Tricia Keith, vice president, Corporate Secretary and Services at BCBSM, spoke about the effort she is spearheading to transfer employees from Southfield to downtown Detroit at Transformation Detroit, a three-day briefing with local and national journalists and bloggers hosted by the Detroit Regional News Hub. Keith appeared on a panel discussing efforts to revitalize the city with Allan Gilmour, president of Wayne State University, and Robert Riney, president and chief operating officer of Henry Ford Health System.
Keith recounted how, during a senior leadership meeting in 2008, with the economy souring and uncertainty over Detroit’s auto industry mounting, CEO Daniel J. Loepp asked her to look into the idea of relocating the company’s Southfield campus to the RenCen, where General Motors had made a number of improvements.
“We had a beautiful corporate campus headquarters-style campus there but spent a lot of time going back and forth and that’s a lot of lost productivity and time,” Keith said. “We also had two very distinct corporate cultures between the headquarters and the Southfield campus.”
Keith said the company faced “major hurdles” in announcing the move to Southfield-based employees, some of whom had avoided setting foot in Detroit for years. So officials decided to approach the move from a socialization and change-management perspective.
“We took a really wide view of what we were going to do. It wasn’t about showing them what their new cubicle was going to look like — although we did that — but it was about re-introducing them to the city. We sought fun, safe family friendly environments in which to introduce them to the city.”
In addition to winning positive reviews from employees who toured their soon-to-be-new workplace, vendors embraced the news enthusiastically.
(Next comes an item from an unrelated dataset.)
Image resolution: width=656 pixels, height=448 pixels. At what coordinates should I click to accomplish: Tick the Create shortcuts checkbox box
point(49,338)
BCBSM shared demographic data freely with developers, Keith said. A gourmet deli located in the RenCen Towers 500 and 600 “was ready to leave” until learning of Blue Cross’ plans to move in, she said.
Instead, the Blues move will push the RenCen’s occupancy to 92 percent and add $180 million in incremental tax revenue for Detroit when completed in April 2012, Keith said.
“Every day now, we’re going to have the opportunity to put 6,000 employees on the streets in a three-block radius in Detroit, and think about how that will fundamentally transform the opportunities in retail, in so many things in terms of public perceptions of safety and everything else,” she said.
Gilmour spoke about the importance of major universities and partnering health care institutions to the recoveries of major U.S. cities. He said Wayne State benefits from having “good neighbors” in many of the city’s cultural institutions as well as Henry Ford and the Detroit Medical Center and noted the Midtown neighborhood it calls home has given rise to new businesses open and renovated lofts and apartments.
“Despite what you hear the politicians are doing and the mayor is doing, I would argue that we are making progress,” he said.
Meanwhile, Henry Ford is moving aggressively in its efforts to redevelop 300 acres near its anchor hospital campus on West Grand Boulevard, Riney said. The health system has identified Detroit’s economic transformation as one of its top five goals and has an ambitious plan to transform the blighted area into retail, housing and medical office development.
Henry Ford, Wayne State and the DMC are also offering financial incentives to encourage employees to move to Midtown.
“I’m a big believer in the tipping point and I believe we are hitting a tipping point,” Riney said.